Making a game is a lot like moving house. That may seem like a strange analogy but it really works for me right now.
So you have this big project full of interacting scripts and whatnot. Every time you add a new feature, it’s like a whole bunch of boxes have arrived at your new place. Then you have to unpack them and make them work with everything else. Once that’s done, the place is clear, and you start unpacking more boxes. So in this analogy, programming new content is like unpacking boxes.
While you’re unpacking, you’re figuring out the best place for everything and making sure it all works.

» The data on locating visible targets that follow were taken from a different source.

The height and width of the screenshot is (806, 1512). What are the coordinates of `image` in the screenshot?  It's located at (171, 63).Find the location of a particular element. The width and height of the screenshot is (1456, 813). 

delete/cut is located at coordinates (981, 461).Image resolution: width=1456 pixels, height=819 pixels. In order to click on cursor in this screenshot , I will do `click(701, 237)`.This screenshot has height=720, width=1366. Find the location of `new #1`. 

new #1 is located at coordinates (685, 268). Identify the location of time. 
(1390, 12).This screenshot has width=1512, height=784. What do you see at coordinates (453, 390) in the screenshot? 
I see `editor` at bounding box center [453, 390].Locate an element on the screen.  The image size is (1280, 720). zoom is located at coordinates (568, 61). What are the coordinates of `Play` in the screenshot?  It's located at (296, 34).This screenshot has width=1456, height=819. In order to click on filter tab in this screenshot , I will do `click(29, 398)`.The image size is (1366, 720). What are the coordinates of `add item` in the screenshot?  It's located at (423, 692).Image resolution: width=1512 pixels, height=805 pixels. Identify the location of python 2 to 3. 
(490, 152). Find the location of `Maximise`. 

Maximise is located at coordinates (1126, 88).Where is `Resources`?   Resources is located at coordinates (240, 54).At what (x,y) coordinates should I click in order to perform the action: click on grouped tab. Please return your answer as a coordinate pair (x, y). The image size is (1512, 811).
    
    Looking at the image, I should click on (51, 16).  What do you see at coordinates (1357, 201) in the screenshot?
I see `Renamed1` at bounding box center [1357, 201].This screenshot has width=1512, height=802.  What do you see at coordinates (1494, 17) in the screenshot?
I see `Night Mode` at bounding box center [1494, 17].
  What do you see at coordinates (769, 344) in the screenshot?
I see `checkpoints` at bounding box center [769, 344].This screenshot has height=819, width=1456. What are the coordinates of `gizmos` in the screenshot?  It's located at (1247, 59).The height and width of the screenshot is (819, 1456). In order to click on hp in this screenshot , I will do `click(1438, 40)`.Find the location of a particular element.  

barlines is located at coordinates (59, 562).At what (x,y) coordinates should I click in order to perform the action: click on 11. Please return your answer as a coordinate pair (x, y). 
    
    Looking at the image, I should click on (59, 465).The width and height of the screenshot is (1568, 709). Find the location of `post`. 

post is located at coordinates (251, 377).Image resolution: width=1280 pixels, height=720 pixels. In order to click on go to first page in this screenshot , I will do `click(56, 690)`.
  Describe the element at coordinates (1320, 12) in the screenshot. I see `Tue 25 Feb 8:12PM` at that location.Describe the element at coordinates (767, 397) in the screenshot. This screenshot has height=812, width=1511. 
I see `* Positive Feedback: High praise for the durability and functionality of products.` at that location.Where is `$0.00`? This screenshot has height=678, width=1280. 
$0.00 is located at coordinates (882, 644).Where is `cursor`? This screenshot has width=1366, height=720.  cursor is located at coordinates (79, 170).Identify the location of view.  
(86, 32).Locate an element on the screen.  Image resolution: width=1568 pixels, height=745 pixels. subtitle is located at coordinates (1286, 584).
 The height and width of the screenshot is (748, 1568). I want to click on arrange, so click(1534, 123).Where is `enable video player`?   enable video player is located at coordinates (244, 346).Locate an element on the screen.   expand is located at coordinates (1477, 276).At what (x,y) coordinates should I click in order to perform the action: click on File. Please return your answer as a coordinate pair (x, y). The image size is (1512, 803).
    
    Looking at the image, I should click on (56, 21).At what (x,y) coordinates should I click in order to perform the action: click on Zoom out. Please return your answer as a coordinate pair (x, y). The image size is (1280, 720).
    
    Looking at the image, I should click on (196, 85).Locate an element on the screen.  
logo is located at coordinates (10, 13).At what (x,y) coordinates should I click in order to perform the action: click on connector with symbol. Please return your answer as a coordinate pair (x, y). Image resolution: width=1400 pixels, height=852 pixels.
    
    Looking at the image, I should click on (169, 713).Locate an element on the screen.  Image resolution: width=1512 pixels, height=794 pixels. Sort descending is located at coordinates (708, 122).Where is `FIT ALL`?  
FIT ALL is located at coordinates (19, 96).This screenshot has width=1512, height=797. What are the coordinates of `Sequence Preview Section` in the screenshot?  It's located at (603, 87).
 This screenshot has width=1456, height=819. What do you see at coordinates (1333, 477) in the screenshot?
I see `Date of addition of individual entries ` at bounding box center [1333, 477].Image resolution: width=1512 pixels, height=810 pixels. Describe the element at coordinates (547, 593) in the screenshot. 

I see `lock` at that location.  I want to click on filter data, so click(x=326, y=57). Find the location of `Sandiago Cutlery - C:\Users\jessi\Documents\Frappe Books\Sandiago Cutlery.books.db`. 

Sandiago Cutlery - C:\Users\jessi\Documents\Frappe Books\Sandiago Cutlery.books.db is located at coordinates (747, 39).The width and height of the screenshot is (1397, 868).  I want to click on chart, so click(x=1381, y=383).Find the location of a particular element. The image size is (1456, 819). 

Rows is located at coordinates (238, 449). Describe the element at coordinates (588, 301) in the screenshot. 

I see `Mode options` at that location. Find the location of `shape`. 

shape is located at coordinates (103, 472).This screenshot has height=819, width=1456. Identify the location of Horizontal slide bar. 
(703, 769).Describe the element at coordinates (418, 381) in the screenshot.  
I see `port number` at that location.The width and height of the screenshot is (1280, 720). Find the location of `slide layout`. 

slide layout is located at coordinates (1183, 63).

In some cases, it’s best to unpack the boxes in waves, so you can still move around. You unpack, tidy, and then see what space you have and which boxes to unpack next. Then you can start on the next box. In programming we make a new feature, test it to see if it works; like tidying or organizing the boxes, then move on to the next tasks/boxes.
Right now Blacksmith is in the stage where I am about to move on the last set of boxes; some main story cutscenes and a dragon. Then it will be to tidy the boxes and make sure they all work properly. Then finally cleaning before calling the job ‘done’. The difficulty is in not knowing just how much organizing, cleaning and tidying (bug fixing) will be needed and also whether there will be any glaring gaps that need filling.
‘Done’ in quotations because immediately after completing this move, we will be going to IKEA and redecorating. ‘Done’ in the sense that the place is habitable and not too shabby. That means adding a whole bunch of new boxes, assembling them, tidying and cleaning again. Naturally with more feedback, we can make better decisions on what our priorities should be and how best to arrange everything.
Building a house is probably a better analogy, but I’ve never done that.